Your task:
Find every line below that contains the string "item" and copy each of those lines out in full.
Data: Begin
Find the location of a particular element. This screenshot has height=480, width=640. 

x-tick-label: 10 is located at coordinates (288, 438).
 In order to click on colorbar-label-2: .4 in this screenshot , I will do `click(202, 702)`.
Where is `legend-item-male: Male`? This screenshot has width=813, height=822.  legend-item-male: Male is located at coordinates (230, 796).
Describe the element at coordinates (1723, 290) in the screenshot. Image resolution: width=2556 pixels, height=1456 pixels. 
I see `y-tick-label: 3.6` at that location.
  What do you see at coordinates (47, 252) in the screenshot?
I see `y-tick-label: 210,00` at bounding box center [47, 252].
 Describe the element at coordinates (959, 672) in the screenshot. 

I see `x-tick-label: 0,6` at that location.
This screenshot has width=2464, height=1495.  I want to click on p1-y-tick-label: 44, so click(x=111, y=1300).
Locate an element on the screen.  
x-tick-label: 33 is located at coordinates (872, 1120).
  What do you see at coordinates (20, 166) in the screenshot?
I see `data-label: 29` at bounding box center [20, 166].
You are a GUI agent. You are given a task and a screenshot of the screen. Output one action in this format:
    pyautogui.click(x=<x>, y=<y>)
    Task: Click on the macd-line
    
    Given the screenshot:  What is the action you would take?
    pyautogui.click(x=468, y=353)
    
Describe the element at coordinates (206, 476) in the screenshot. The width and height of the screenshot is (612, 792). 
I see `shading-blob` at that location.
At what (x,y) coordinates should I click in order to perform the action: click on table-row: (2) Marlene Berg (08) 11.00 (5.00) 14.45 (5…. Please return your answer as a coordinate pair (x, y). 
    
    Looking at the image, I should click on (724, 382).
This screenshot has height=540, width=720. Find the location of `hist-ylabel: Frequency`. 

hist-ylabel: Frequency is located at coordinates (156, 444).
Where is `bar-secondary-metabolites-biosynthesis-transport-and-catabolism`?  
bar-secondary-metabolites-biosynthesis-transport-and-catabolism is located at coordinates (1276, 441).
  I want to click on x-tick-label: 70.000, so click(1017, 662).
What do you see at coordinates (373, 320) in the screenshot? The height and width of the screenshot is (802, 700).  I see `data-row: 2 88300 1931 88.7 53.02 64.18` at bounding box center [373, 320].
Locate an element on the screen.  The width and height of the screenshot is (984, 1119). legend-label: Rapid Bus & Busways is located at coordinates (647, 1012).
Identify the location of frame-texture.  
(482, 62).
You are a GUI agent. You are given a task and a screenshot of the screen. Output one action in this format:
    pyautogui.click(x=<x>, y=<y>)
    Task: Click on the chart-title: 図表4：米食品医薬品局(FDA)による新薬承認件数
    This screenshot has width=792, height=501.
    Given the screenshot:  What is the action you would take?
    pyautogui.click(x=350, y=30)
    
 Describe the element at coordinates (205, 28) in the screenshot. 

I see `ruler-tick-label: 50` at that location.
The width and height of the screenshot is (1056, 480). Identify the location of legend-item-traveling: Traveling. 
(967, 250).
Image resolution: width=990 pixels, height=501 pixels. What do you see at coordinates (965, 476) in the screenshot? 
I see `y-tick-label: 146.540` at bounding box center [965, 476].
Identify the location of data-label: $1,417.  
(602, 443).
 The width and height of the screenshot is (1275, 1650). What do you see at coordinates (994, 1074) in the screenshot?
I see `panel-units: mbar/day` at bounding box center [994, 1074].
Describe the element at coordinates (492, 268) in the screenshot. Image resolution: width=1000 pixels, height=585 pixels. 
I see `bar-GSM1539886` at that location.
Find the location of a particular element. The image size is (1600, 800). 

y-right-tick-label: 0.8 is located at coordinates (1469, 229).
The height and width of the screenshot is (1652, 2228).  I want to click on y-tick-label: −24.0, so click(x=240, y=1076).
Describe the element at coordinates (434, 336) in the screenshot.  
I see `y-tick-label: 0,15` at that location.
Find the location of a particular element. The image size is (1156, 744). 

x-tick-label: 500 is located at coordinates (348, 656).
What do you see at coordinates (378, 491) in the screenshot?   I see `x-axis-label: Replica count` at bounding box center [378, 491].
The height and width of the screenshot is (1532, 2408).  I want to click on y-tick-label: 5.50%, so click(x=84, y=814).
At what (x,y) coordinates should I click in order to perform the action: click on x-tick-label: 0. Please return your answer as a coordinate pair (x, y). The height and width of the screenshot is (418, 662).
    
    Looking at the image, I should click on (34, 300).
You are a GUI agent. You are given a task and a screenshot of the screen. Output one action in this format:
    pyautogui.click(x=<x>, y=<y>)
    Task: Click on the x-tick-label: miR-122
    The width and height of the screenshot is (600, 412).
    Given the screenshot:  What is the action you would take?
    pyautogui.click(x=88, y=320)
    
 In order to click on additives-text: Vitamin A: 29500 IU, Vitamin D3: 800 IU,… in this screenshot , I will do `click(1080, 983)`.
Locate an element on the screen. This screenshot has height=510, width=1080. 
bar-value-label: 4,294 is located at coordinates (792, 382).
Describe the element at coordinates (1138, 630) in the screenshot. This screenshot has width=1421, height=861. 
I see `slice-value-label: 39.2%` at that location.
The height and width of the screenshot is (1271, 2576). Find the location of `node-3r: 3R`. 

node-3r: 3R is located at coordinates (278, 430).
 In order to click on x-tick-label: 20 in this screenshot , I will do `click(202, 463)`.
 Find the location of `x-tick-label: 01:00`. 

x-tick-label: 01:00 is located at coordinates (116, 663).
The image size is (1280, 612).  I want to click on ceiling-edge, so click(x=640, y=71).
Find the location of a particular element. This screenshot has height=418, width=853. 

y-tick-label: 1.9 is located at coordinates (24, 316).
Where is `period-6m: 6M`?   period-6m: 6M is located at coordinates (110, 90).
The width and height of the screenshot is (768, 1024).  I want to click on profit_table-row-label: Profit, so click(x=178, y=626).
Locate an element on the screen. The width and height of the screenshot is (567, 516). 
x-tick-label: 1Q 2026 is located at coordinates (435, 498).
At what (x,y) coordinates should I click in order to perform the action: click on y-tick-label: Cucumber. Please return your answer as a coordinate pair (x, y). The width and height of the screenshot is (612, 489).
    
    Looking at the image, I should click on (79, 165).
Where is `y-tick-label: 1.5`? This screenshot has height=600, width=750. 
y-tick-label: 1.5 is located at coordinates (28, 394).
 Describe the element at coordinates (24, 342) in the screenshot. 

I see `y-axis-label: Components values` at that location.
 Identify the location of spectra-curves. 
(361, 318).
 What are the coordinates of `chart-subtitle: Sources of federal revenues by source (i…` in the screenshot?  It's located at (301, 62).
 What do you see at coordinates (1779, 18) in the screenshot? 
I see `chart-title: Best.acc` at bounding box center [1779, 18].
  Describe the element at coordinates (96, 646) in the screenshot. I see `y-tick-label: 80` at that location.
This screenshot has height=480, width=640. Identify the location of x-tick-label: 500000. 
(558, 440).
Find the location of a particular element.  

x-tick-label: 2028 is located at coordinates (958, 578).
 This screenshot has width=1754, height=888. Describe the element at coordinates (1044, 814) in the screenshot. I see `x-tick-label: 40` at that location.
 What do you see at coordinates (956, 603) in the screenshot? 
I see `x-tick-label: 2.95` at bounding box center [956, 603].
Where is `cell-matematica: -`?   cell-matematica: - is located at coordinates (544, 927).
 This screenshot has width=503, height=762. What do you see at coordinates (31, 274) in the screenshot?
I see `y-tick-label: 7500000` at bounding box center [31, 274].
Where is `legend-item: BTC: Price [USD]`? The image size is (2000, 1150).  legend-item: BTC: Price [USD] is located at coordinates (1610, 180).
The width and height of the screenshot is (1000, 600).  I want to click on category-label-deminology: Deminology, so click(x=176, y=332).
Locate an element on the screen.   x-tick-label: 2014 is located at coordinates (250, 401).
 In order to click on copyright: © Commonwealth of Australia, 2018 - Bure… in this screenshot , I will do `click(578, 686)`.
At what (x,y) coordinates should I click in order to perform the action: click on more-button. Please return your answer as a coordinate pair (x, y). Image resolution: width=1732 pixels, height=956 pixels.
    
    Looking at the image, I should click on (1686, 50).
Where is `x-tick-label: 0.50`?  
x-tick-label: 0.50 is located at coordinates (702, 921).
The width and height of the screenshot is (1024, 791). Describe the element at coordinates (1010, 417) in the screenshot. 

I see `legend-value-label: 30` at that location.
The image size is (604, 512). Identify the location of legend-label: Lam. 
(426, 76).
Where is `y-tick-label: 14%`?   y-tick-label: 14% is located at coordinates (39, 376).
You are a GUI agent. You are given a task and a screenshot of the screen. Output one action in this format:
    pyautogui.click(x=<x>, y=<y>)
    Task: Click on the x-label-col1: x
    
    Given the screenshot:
Data: End
Solution to this exercise:
Where is `legend-item-male: Male`? This screenshot has width=813, height=822.  legend-item-male: Male is located at coordinates (230, 796).
The width and height of the screenshot is (1056, 480). Identify the location of legend-item-traveling: Traveling. 
Where is `legend-item: BTC: Price [USD]`? The image size is (2000, 1150).  legend-item: BTC: Price [USD] is located at coordinates (1610, 180).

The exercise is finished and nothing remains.